Be sure to do your ten minutes of pre-class dynamic flexibility work. 1. Banded single-leg flexion w/ external rotation bias (2 min/side)

2. "Five In the Hole": five sets of empty bar back squat 1-2-3-2-1 positional drill w/ 5 seconds at bottom.

3. Back squat 3-2-1-3-2-1. Two minute rest between sets. (20 min)

LIII: back squat @ 85% 1RM, sets across LII: back squat @ 70-80% 1RM, or work up to heavy triple and then sets across LI: back squat

4. Choose one floor to overhead exercise--muscle snatch, power snatch, snatch. 7 position drill, "4! Go!" and "2! Go!", then warm up to working weight.

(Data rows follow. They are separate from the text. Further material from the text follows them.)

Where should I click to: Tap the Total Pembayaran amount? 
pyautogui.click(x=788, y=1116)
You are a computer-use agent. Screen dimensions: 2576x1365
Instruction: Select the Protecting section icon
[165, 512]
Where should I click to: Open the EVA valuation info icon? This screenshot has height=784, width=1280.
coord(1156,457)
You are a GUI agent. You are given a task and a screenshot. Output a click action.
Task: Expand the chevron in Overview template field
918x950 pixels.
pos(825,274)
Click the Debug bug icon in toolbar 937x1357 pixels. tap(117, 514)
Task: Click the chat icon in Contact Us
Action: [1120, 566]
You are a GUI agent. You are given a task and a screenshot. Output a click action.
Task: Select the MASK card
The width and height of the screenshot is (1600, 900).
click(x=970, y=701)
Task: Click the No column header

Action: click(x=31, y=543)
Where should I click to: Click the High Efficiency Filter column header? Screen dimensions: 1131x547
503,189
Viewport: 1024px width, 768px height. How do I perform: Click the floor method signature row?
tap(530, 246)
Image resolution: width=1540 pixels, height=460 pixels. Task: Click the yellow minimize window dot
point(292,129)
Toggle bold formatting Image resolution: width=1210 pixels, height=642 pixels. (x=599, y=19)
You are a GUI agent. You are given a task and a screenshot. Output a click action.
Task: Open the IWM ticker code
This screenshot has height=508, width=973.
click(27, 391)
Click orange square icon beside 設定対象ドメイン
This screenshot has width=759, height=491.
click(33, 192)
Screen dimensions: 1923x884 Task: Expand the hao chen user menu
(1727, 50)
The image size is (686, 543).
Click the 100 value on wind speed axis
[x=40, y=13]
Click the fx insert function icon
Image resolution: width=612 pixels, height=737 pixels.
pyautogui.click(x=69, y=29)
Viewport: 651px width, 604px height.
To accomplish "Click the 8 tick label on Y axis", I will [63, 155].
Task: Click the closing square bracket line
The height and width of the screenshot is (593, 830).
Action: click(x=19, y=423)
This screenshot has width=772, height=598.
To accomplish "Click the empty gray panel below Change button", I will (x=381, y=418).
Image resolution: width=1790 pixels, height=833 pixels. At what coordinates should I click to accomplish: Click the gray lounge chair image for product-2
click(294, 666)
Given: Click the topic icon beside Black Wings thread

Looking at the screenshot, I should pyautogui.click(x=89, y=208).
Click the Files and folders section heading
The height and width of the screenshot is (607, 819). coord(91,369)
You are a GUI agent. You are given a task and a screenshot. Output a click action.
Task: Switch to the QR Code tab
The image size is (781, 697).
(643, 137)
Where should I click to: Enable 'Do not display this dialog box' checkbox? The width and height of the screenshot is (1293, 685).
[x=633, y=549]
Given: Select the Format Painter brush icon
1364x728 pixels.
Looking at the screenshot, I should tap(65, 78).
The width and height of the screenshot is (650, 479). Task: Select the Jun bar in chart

4. "Superfly TNT/Guns of the Navarone" 10 Power snatch 1 Rope climb 8 Power snatch 2 Rope climbs 6 Power snatch 3 Rope climbs 4 Power snatch 4 Rope climbs 2 Power snatch 5 Rope climbs

LIII: 135/95lbs LII: 105/78lbs, power or muscle snatch as appropriate. If you're not cleared to snatch, clean. LI: 10 rounds not for time of muscle snatch and 10 chin-ups

With time remaining, July mobilizations. Have fun!